### Document excerpt
<<<<
Professor Kadambot Siddique named Ambassador for International Year of Pulses

18 April 2016, Marrakesh -- Indian researcher and professor Kadambot Siddique has been named Ambassador for the International Year of Pulses in the Asia-Pacific region at a ceremony held in Marrakesh today.

Siddique, who currently serves as professor of agriculture and chair and director of the Institute of Agriculture at the University of Western Australia -- is a leading scientist in the field of legumes. His research includes papers on the adaptation of crops to dryland environments and the traits the allow crops to cope with various stresses. His work is credited with contributing to Australia’s ascent to become one the world’s leading pulse exporters and for strengthening the country’s chickpea industry, in particular.

Among his many academic appointments, Siddique is an International Fellow of the Indian Society of Plant Physiology, a Foreign Fellow of the Indian National Academy of Agricultural Sciences and a fellow of the Australian Agricultural Institute. His international contribution to agricultural science and education also earned him a gold medal and citation awarded by former President of India Abdul Kalam.

As Ambassador for the International Year, Siddique will work to raise awareness on the important contributions of pulses to food security and their positive impact on health and the environment.

He will encourage new connections throughout the food chain to better use pulse-based proteins in our food and address trade challenges.

He is also tasked with seeking out opportunities for dialogue on these nutritious legumes and efforts to ensure more people have access to information on pulses.
>>>>
### Stored data
<<<<
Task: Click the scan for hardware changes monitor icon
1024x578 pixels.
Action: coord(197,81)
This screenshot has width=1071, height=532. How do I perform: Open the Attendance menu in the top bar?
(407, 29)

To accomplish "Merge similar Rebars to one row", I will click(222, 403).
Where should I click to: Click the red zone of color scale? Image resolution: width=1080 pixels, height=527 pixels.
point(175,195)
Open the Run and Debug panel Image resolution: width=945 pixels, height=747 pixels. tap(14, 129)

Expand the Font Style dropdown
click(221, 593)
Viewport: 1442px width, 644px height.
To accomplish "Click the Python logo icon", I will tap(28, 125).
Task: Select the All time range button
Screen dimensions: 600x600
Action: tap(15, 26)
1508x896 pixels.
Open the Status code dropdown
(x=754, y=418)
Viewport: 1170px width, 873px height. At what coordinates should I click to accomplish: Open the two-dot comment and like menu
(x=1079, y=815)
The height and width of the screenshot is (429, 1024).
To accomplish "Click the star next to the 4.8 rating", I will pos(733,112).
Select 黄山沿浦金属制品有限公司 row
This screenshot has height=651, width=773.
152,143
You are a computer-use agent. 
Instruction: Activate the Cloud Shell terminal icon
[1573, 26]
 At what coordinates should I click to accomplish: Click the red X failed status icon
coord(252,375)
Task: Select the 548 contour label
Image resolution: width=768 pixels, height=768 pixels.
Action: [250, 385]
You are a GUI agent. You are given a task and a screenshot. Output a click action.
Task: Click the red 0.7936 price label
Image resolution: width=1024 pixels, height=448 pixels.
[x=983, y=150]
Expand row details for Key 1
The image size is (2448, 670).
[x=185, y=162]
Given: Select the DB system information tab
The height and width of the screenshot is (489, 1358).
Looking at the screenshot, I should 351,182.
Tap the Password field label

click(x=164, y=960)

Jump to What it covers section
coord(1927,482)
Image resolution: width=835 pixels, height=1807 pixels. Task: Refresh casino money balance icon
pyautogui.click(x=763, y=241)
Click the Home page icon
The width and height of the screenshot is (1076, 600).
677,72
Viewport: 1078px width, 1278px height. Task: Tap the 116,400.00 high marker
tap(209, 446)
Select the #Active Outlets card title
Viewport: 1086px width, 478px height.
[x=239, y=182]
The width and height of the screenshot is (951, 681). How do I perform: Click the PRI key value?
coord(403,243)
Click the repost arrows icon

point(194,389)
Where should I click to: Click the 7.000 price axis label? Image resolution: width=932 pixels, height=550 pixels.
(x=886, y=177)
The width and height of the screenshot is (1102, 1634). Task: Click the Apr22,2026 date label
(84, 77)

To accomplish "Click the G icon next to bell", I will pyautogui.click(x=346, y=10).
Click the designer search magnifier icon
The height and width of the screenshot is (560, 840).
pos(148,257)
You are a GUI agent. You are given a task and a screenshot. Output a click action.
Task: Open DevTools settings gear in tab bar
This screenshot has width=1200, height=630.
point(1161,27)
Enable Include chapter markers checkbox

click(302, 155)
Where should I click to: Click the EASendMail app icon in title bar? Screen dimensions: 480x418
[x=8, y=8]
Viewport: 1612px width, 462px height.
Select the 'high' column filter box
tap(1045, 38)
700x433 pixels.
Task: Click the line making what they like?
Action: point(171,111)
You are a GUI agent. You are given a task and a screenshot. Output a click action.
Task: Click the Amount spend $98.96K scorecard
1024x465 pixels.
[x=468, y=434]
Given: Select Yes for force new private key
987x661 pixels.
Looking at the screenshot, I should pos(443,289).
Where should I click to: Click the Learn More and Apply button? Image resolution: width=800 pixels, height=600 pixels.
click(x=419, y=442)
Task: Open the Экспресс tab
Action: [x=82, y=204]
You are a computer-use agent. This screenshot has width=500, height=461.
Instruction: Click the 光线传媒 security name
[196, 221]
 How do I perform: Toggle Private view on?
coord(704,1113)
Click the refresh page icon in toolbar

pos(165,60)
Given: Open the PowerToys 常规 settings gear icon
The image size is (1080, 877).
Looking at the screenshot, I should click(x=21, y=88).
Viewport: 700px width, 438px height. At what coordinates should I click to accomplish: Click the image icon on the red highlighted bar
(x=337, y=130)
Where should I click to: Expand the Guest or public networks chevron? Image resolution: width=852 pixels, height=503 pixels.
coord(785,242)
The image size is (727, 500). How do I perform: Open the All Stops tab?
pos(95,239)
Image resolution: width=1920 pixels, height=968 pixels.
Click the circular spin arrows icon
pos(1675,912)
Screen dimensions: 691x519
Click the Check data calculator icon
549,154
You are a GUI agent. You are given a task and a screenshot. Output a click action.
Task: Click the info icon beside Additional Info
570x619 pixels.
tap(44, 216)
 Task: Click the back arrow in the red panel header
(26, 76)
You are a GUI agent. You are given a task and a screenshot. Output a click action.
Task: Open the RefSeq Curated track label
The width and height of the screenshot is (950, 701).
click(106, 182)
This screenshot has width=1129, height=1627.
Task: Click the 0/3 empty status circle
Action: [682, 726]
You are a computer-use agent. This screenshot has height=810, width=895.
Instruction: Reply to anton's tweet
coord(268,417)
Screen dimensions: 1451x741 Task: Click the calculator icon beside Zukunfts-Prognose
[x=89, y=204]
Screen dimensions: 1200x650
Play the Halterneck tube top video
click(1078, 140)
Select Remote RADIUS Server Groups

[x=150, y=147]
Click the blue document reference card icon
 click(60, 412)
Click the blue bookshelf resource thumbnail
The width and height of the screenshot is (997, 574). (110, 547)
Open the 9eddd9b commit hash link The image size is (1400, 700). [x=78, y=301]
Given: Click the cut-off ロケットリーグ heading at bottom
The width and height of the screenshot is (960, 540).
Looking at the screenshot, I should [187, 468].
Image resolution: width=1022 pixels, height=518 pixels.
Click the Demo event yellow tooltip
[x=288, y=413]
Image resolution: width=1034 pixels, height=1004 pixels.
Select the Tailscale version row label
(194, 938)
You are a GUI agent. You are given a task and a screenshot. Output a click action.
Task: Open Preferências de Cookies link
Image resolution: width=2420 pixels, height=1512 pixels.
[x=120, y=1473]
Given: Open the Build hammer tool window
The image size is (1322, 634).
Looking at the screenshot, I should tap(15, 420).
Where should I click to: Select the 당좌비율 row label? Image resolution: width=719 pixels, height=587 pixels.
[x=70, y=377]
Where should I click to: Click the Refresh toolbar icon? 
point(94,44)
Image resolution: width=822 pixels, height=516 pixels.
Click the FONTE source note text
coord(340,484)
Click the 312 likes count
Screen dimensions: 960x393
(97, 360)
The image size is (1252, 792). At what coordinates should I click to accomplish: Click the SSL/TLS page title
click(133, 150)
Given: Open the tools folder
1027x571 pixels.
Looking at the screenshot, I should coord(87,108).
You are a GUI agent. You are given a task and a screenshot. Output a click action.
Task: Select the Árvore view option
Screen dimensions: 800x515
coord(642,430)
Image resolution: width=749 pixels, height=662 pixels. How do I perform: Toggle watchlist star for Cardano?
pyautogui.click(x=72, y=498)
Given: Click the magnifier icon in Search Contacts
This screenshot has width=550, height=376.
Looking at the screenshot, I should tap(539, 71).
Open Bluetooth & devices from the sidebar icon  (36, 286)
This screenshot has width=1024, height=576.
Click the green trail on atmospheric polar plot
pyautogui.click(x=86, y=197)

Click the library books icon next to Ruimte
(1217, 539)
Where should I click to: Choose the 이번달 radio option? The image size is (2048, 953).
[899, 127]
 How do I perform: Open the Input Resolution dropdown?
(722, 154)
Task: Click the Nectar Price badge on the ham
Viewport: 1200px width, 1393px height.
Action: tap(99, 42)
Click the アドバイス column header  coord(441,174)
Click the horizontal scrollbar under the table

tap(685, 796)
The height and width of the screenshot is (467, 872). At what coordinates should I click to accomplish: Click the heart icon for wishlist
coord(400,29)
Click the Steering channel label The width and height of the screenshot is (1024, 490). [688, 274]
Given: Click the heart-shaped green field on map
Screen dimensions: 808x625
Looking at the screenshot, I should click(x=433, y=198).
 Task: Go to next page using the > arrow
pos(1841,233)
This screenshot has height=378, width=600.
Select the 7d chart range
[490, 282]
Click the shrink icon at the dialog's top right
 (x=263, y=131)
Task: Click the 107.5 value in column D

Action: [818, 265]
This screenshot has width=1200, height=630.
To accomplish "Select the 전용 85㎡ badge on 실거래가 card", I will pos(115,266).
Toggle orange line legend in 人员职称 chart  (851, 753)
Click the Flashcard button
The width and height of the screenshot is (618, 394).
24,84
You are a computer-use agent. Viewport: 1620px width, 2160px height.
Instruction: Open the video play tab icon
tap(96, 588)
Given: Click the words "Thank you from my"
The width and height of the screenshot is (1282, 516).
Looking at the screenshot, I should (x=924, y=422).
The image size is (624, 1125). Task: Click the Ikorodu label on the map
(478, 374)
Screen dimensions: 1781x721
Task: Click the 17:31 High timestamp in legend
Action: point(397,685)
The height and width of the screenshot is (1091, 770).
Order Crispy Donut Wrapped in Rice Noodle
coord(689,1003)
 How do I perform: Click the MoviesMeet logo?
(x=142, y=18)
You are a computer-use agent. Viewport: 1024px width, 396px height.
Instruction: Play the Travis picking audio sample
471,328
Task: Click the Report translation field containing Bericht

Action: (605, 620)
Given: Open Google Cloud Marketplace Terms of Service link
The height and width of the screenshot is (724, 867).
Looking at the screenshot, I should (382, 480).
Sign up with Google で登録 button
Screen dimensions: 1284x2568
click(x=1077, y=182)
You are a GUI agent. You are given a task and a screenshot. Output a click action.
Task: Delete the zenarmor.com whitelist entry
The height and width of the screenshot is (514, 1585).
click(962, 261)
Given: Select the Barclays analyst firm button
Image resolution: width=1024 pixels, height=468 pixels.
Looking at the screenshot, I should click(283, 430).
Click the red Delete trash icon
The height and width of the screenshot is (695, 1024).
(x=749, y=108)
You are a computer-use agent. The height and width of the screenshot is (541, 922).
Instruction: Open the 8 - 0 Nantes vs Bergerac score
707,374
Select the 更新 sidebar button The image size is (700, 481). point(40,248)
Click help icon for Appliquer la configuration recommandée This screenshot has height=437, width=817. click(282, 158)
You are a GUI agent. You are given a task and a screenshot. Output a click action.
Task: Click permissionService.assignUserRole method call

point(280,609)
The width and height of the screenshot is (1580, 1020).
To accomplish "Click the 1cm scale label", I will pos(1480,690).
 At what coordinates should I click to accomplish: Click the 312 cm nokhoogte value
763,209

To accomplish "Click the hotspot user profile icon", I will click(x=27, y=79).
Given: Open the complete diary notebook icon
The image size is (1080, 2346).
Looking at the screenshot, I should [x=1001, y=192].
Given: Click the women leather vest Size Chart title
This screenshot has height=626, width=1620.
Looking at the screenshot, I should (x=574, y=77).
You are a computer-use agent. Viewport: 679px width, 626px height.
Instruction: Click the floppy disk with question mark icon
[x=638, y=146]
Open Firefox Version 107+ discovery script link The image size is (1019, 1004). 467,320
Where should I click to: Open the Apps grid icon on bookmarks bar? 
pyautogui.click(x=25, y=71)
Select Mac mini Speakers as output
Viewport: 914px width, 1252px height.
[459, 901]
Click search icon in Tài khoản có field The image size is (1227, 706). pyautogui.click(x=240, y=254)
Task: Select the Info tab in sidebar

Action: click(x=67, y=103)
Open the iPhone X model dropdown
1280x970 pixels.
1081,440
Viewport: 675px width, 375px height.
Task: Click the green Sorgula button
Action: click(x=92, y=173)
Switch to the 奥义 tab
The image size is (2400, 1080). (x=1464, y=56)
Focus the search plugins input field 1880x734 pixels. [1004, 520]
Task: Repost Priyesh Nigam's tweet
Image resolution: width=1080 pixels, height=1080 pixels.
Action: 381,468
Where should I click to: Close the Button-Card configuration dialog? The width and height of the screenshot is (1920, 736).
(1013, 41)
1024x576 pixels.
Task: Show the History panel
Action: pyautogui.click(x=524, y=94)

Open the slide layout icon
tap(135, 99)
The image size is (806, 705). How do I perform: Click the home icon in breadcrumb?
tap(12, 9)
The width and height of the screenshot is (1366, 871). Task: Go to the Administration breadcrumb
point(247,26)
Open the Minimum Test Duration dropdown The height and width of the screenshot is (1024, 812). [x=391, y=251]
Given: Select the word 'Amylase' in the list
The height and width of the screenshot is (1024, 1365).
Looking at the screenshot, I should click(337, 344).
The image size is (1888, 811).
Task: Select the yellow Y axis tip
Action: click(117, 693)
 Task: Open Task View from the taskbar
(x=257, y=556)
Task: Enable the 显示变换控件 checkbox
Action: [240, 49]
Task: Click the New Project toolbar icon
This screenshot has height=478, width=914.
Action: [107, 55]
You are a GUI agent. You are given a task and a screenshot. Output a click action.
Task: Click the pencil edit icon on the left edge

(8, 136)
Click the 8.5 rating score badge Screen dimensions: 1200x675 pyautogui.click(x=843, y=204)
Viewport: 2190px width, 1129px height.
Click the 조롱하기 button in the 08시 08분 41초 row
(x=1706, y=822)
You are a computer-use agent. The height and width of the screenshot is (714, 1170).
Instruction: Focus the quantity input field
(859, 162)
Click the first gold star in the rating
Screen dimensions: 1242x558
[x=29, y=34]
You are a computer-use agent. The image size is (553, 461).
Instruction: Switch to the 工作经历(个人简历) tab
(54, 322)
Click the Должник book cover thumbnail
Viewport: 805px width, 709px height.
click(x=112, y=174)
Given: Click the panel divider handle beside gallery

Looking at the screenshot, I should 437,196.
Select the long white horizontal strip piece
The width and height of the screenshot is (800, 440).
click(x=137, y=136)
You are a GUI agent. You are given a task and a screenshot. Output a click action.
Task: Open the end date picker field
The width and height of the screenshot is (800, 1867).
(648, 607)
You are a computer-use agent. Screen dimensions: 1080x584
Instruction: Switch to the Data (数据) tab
>>>>
### Using the information
1. Answer these questions from the Siddique article:
(a) In what city was the ceremony naming Siddique as Ambassador held?
(b) Who awarded Siddique a gold medal and citation?
(c) What is Siddique tasked with seeking out, besides efforts to ensure more people have access to information on pulses?
2. Carry on the Siddique article from the point where it stops.
The records are separate material from the Siddique article.

### Task-by-task results
1.
(a) Marrakesh
(b) Former President of India Abdul Kalam
(c) Opportunities for dialogue on these nutritious legumes

2.
Benefits of pulses

Pulses – edible seeds like chickpeas and lentils -- are an important part of food culture and diets across Asia. They offer an affordable alternative to more expensive animal-based protein, which makes them ideal for improving diets in poorer parts of the world.

Because pulses yield two to three times higher prices than cereals, they also offer great potential to lift farmers out of rural poverty.

And pulses pack a protein-punch, contain double the protein found in wheat and three times that of rice. They are also rich in minerals, micronutrients, amino acids and b-vitamins vital parts of a healthy diet.

 International Conference on Pulses

The designation ceremony took place during the opening of the 2016 International Conference on Pulses for Health, Nutrition and Sustainable Agriculture in Drylands,which will run until April 20.

About 300 leading agricultural scientists, policy-makers, donors and representatives of private sector organizations have come together at the Marrakesh conference to deliberate and address the challenges facing developing countries in the production of pulses and the widening gap between supply and demand.